Nonetheless, Bertram explained, neither progressives nor conservatives demonstrated concurrent appetites for risking elections on bold criminal justice reforms. “What we’ve been seeing as a result is a lot of moving money and people around to different kinds of carceral facilities, like reentry centers,” said Bertram.
Private prison companies and nonprofits pitched residential reentry centers as a cheaper alternative to mass incarceration, amassing bipartisan support from fiscal conservatives and criminal justice reform advocates alike, Bertram said.
President Barack Obama announced in 2009 that enhancing reentry services would be “a central part of the Obama Administration’s strategy to reform the criminal justice system,” and created a federal grant program to pump tax dollars into local reentry programming.
Enthusiasm for reentry services enhancements continued under President Trump: Republican lawmakers introduced legislation aimed at reducing sentencing lengths and expanding federal reentry services in May 2018, which passed through both chambers of Congress with bipartisan support and was signed into law in December 2018.
The legislative and financial efforts aimed at expanding reentry programming under two successive administrations, however, were never paired with any form of oversight for state and local reentry vendors. As a result, “we lack some of the most basic data about reentry facilities,” said Bertram. “You would think that somewhere there would be a list of all the reentry facilities in a certain state or list of all the reentry facilities in the country, but there isn’t. We don’t even have a good number on how many people are in those facilities.”
Today, Bertram explained, as a result of ongoing expansion of reentry programming as an alternative to mass incarceration, “the cost of incarceration is being shouldered by incarcerated people or families, and the private companies are accruing the profits.”
Reentry service providers were among the many companies who won lucrative city contracts by pitching city officials during the early days of the pandemic.
Three days before Mayor Lori Lightfoot announced a mandatory stay-at-home order for the city of Chicago, Candace Moore, the mayor’s chief equity officer, e-mailed then-Deputy Mayor Susan Lee.
“I just got a call from Victor at Safer,” she wrote, “they are working with the State on the release of individuals from state facilities. They are running into the problem of folks being eligible for release but don’t have a residence that they can go to.”

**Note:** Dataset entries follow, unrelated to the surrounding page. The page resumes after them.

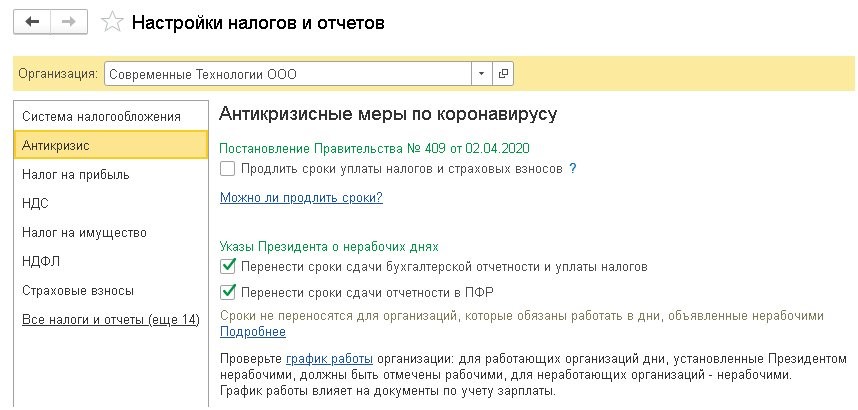Uncheck postponing accounting reports and tax deadlines
This screenshot has height=410, width=858.
coord(228,267)
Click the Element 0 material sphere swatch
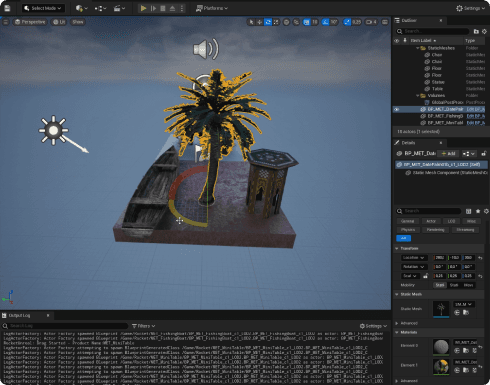This screenshot has height=385, width=490. point(441,347)
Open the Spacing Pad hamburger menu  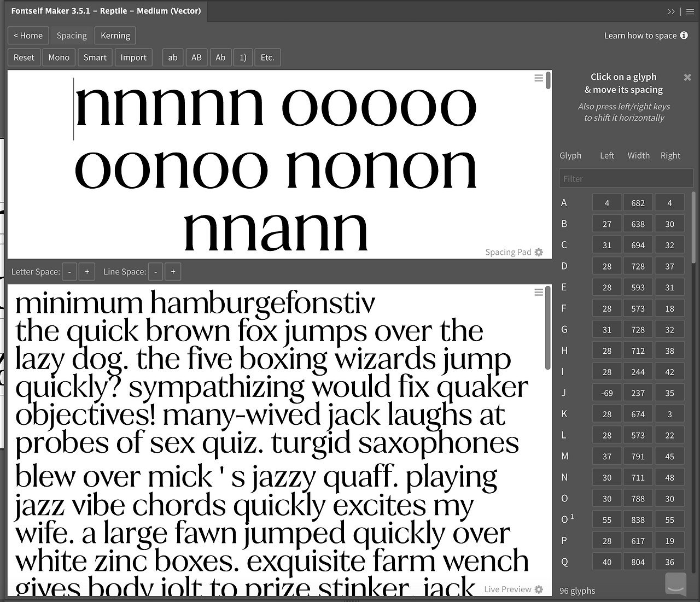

Moore was referring to Victor Dickson, the president and CEO of the Safer Foundation, which received about $13 million from the IDOC to manage reentry programming in several facilities across the state in 2019. The very next day, Dickson e-mailed Lee with a list of suggestions for managing reentry during the pandemic.
“Very helpful,” Lee wrote in response. “Will keep working on it.”

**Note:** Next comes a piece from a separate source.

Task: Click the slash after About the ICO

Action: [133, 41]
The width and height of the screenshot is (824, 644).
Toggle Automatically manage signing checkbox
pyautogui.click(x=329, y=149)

When Lightfoot issued the stay-at-home order on March 20, 2020, Jones said he already felt unprotected at Elite. Elite’s residents were still permitted to leave the facility to work; his housemates—nearly all formerly incarcerated, working “essential” jobs—continued to work during the day, then return to the facility at night as the pandemic raged.
Dickson e-mailed a group of Safer Foundation employees on March 26, stating that the IDOC and governor’s office had tasked Safer with “providing a central point of contact and coordination” for reentry services in Cook County during the pandemic. He noted that “we could certainly use financial support to pay for this new function we will provide.”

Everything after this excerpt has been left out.